**** Exercise material

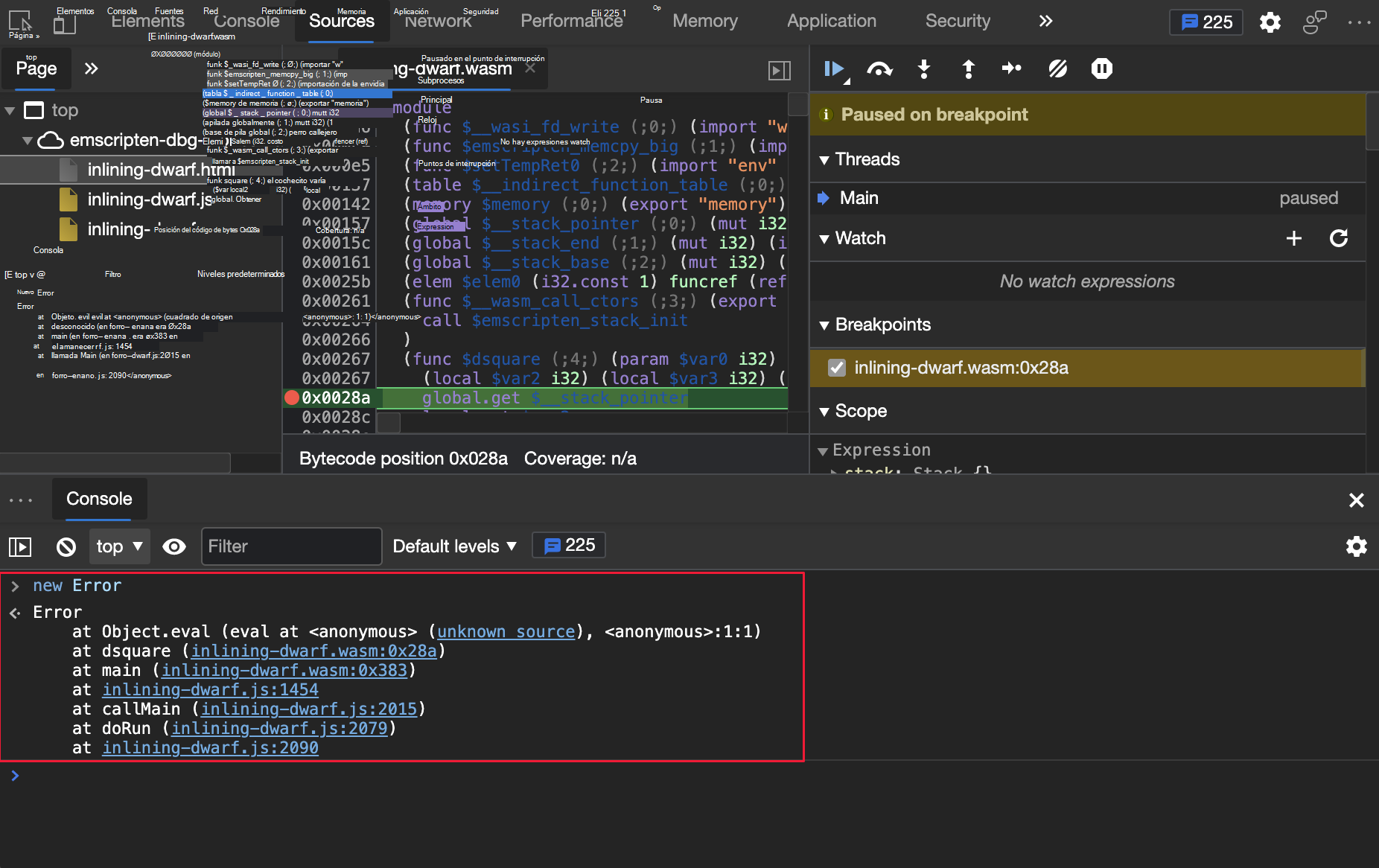Follow the inlining-dwarf.js:2015 link
This screenshot has width=1379, height=868.
[308, 709]
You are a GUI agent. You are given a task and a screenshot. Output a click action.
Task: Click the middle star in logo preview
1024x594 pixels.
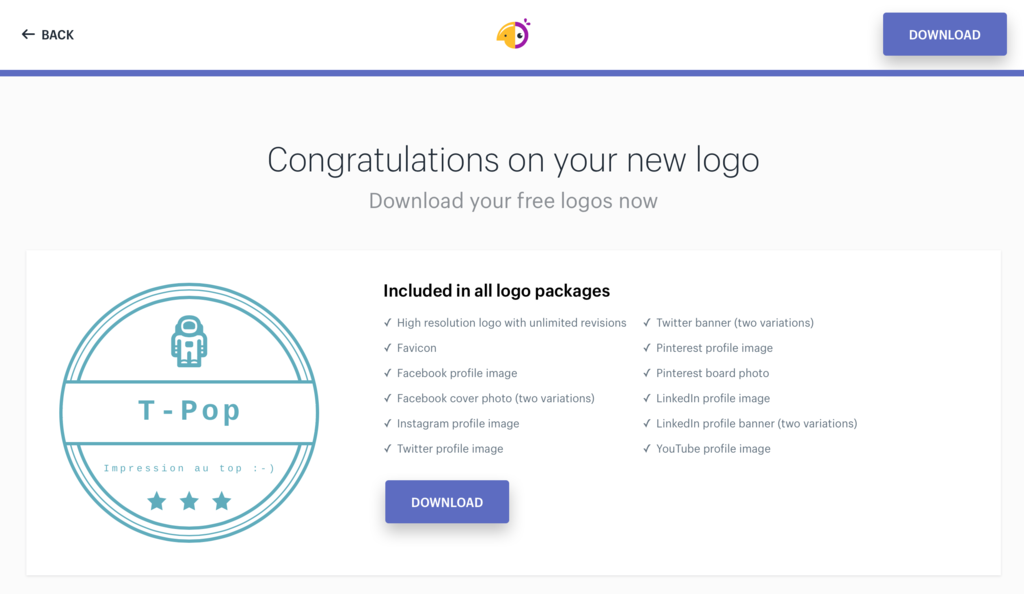tap(189, 501)
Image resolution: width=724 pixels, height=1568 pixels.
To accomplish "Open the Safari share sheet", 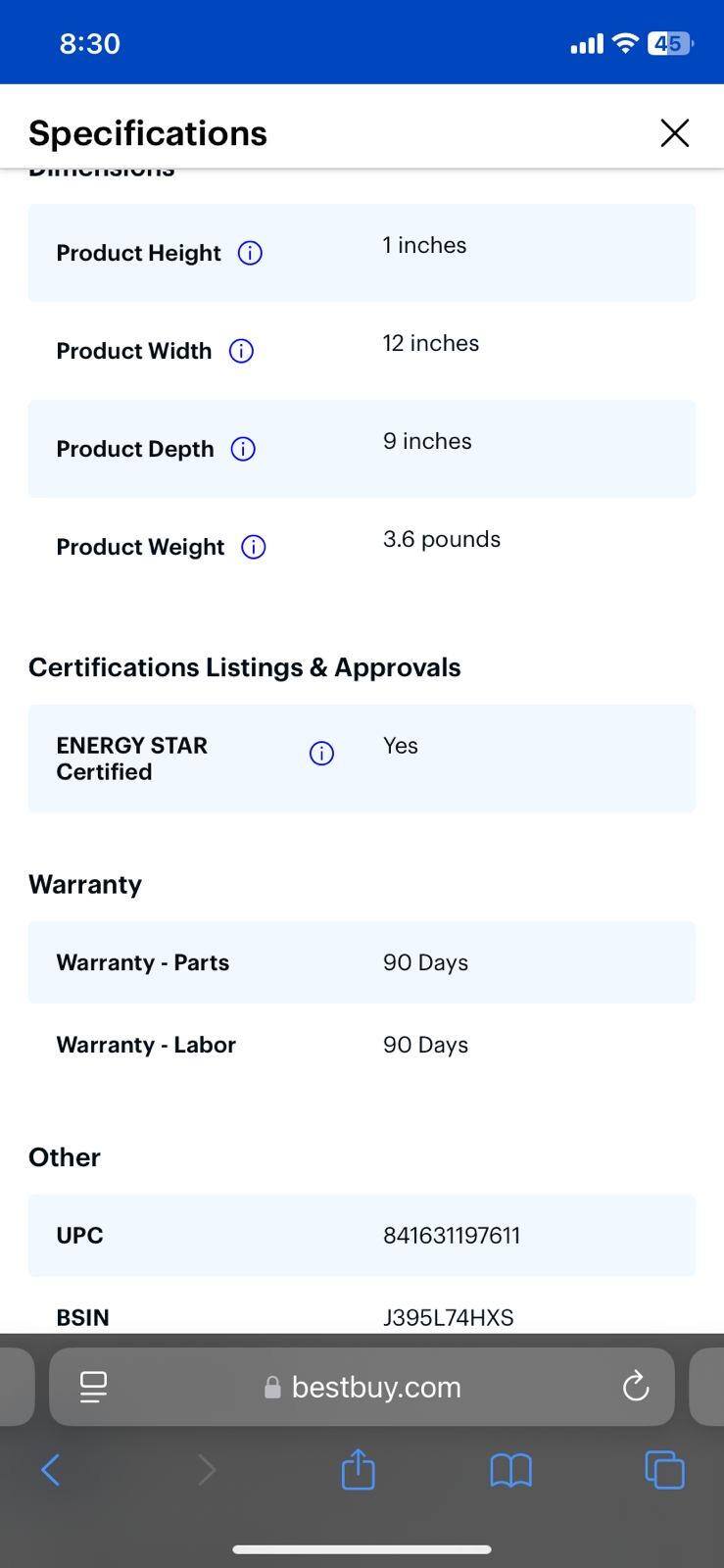I will click(x=358, y=1469).
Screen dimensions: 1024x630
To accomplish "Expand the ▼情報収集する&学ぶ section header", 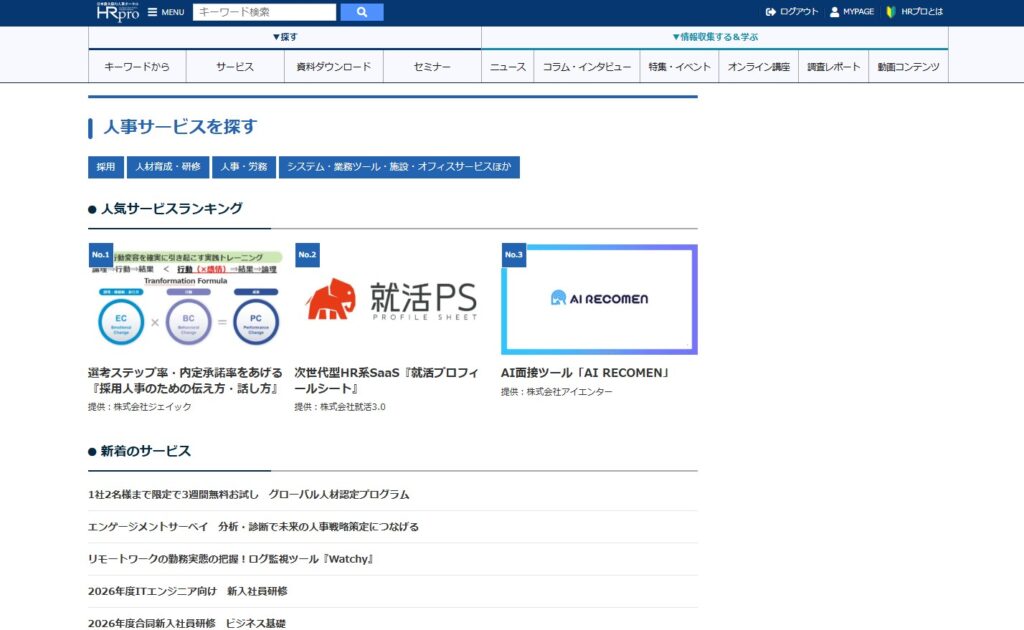I will coord(714,37).
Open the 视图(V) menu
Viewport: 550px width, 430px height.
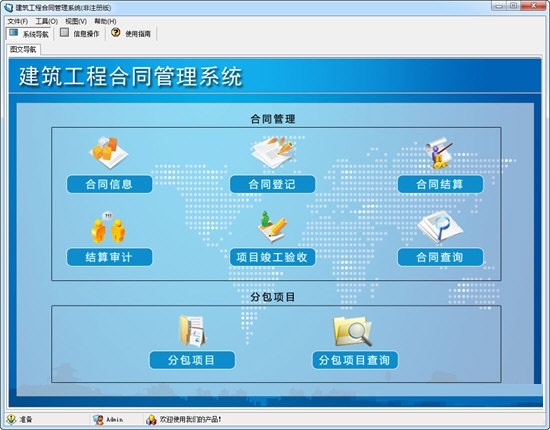click(76, 21)
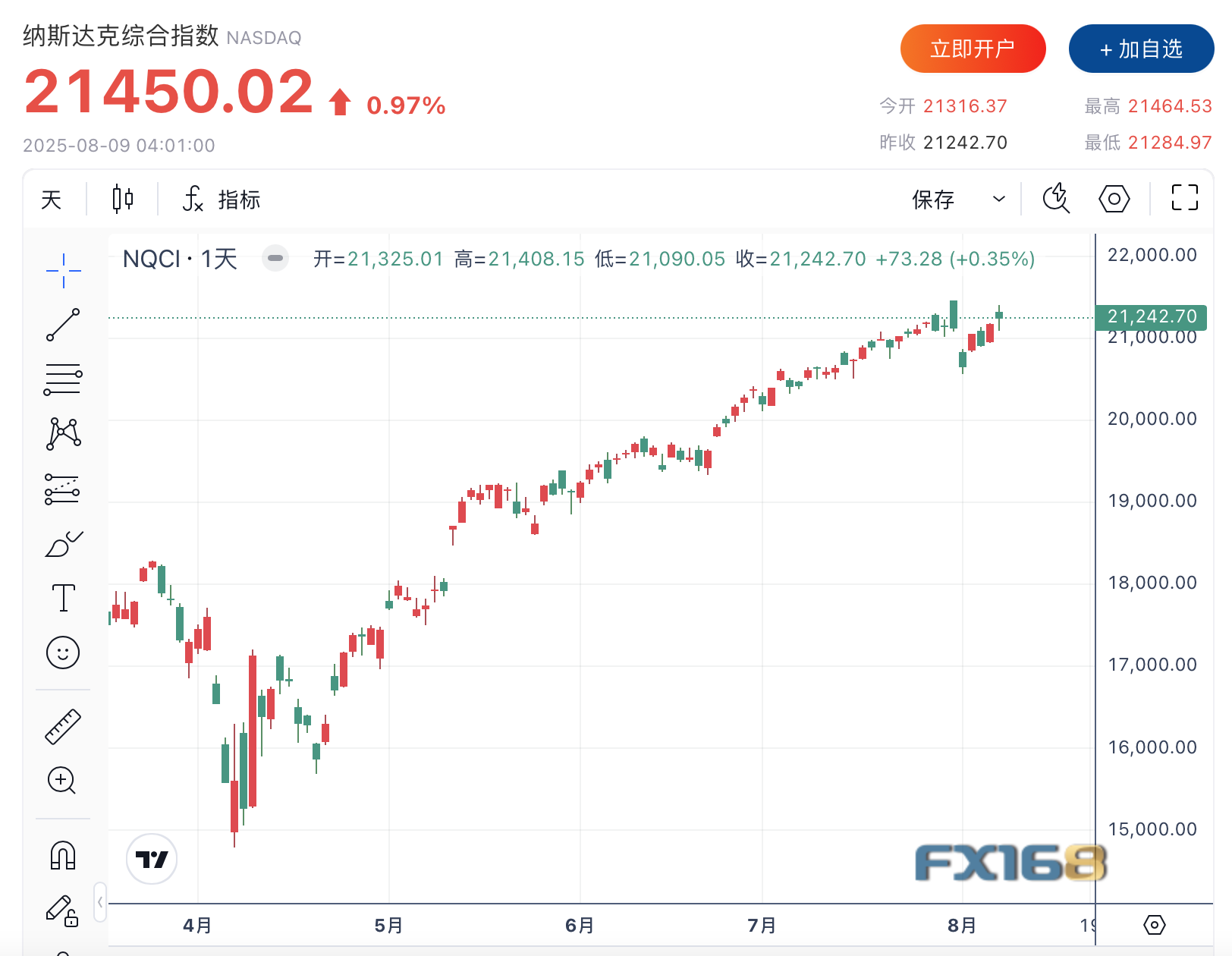This screenshot has height=956, width=1232.
Task: Hide the NQCI legend details
Action: (275, 259)
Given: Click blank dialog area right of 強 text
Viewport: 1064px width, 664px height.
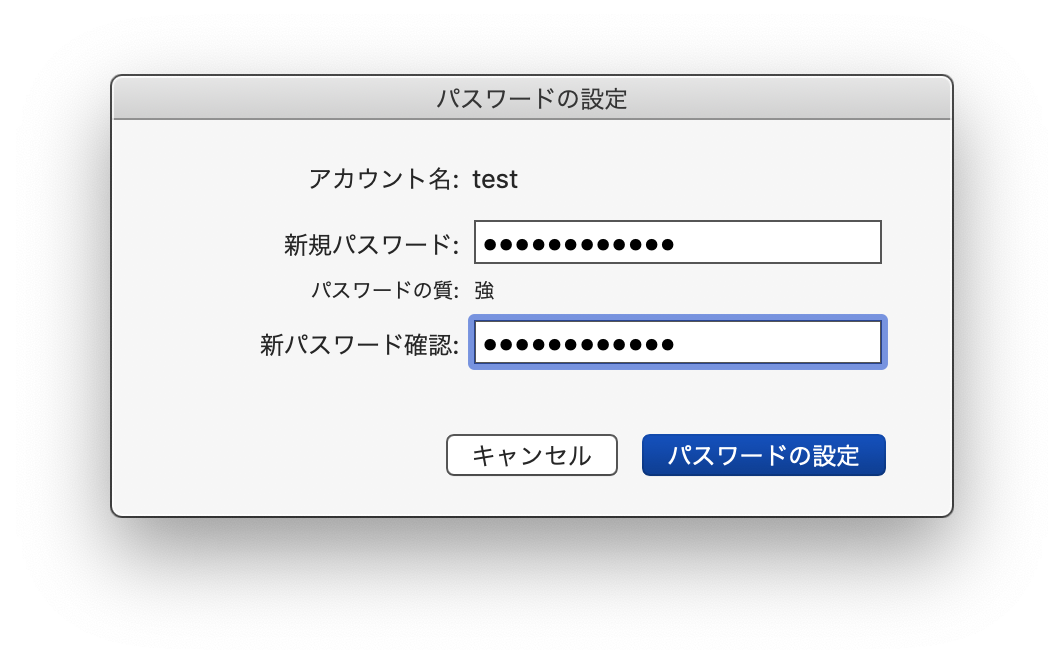Looking at the screenshot, I should pyautogui.click(x=700, y=291).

********

*Assignment*.
Above are records with pictures. Reproduce exactly only the lines from the line with "You are a GUI" through the line with "Image resolution: width=724", both ends included, and leave the pictures out.

*Finished task*.
You are a GUI agent. You are given a task and a screenshot. Output a click action.
Task: Click the middle star in logo preview
1024x594 pixels.
tap(189, 501)
Image resolution: width=724 pixels, height=1568 pixels.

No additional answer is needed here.